Caviar, The Kid LAROI, and Confidentiality: The Secrets of George Mirosevich’s Elite Dining Experience
NDAS on entry. Wagyu steaks flown in from Japan and private jets as standard. That’s life.
In a world where access is currency, and discretion is priceless, George Mirosevich is quietly becoming the most sought-after name in private-dining that you’ve never heard—until now. At just 30, George has carved out an elusive, rarefied niche: the personal chef to the 0.01%, where his craft is less about feeding the rich and more about seducing their senses.
George is a modern culinary enigma with chiselled good looks, fast-paced social videos, and a kitchen presence that’s equal parts Gordon Ramsay and GQ cover star. And while most chefs chase Michelin stars, George’s currency is far rarer: trust. The kind of trust that earns you a midnight call from a billionaire’s private assistant, asking if you’re free to jet to Monaco or Malibu—tonight. No cameras, no press releases. Just George, his knives, and the world’s most powerful people, waiting to be impressed.
“I’ve cooked in rooms where NDAs outnumbered the guests,” he laughs over a coffee in Sydney’s Double Bay, one of his few public haunts. “You don’t ask questions. You don’t post. You just serve the best thing they’ve ever tasted… and disappear.”
This was the case for George when he found himself having one of those weeks where nights blended into mornings and coffee was no longer scratching the surface.

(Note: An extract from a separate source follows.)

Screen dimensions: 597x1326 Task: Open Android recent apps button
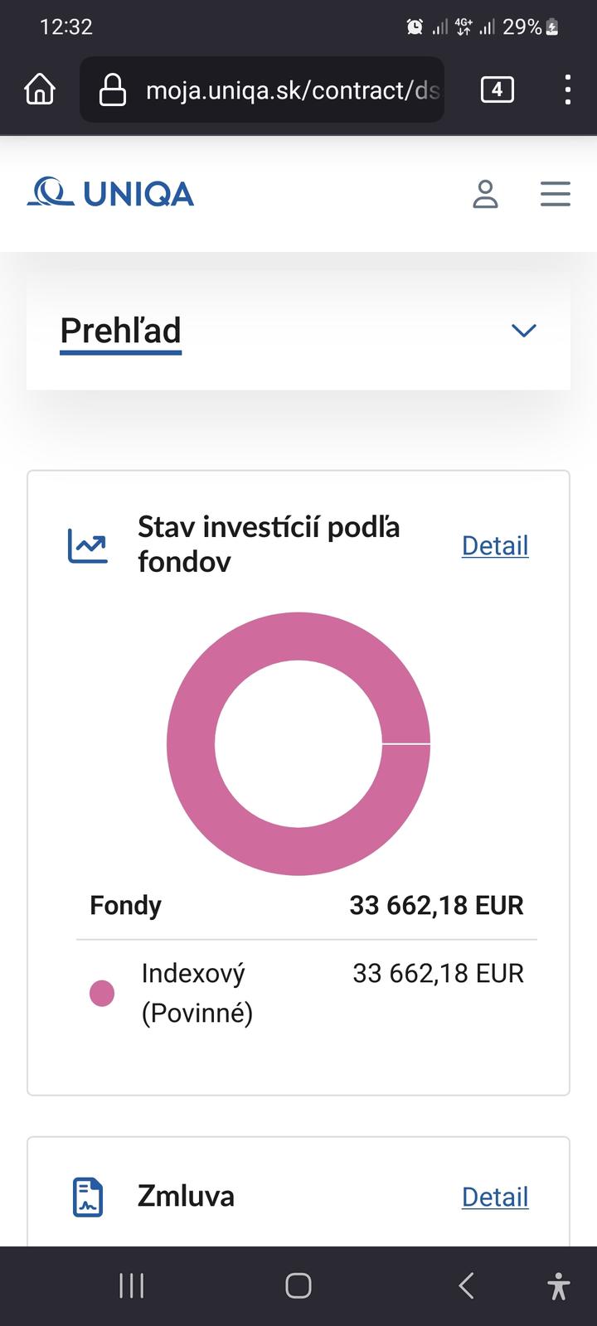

George, halfway down the freeway from Newcastle to Sydney (Australia), received the phone call. “George, the client is flying on a private jet from the US and needs dinner ready in three hours.” Without hesitation.Without a client name. No produce. With a drive that would equal George’s sleep total, the James Bond of cooking adventures began. Little did George understand he was about to cook for one of the biggest stars in the world, The Kid LAROI. Like something paranormal, George arrived, cooked and disappeared.
The next morning, after a routine sweat, the phone call arrived again. Only this time, it was lunch at 12 pm and a request to cook for The Kid LAROI for another seven days.
“I’ll always bet on the relationships you don’t see,” George shrugs, barely masking a grin.
That vanishing act is becoming harder to pull off. George is on the cusp of breaking out of culinary anonymity with the upcoming reality series Billion Dollar Playground—an unscripted eight-part immersion into Australia’s most elite service industry, funded by Luxico and airing globally across Binge (AU), BBC (UK), Brave (NZ), Corus (CA), and Talpa TV (NL).
Think Below Deck meets Succession—but instead of superyachts, the playground is Australia’s most palatial private estates. And threading it all together? George. The man they call when the caviar needs to be flown in, the wagyu marbled just right, and the champagne sabred perfectly on the third floor of a $50 million beach house.
George is slated for 15 guest appearances throughout the series—each an intoxicating peek into his quiet power in these high-net-worth circles. But in true George fashion, the biggest drama of the season doesn’t even make the screen.
“It’s not about being famous,” George says. “It’s about being famous to the right people. The ones who pick up the phone say, ‘Fly to Lake Como. The jet’s waiting.’”
For George Mirosevich, this is just the entrée. The main course is yet to come.
Billion Dollar Playground premieres Tuesday, 13 May at 10.00am AEST on BINGE, with new episodes dropping weekly.